Excerpted records Block Start
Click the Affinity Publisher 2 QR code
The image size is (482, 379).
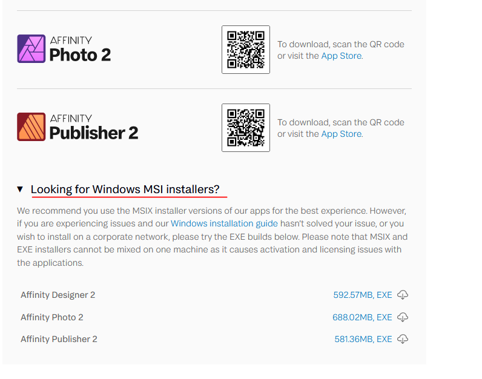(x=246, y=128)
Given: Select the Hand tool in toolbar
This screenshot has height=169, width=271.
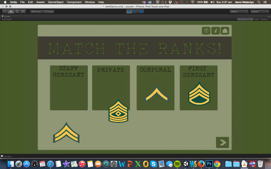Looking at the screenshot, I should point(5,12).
Excerpted records Block End
Excerpted records Block Start
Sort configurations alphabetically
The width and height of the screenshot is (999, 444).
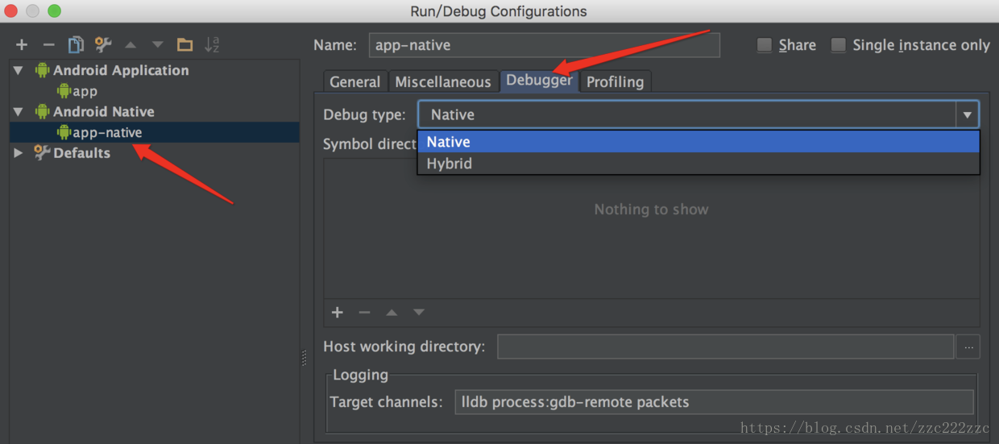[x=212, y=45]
Excerpted records Block End
Excerpted records Block Start
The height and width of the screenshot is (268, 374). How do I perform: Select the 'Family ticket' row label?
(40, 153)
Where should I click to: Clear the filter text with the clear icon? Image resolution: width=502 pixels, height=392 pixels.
Excerpted records Block End
**Task objective**
Reproducing the whole listing above is not the task. Copy exactly only the lines from the one with "The height and" to the one with "Where should I", both kept.

**Response for this exercise**
The height and width of the screenshot is (268, 374). How do I perform: Select the 'Family ticket' row label?
(40, 153)
Where should I click to: Clear the filter text with the clear icon? Image resolution: width=502 pixels, height=392 pixels.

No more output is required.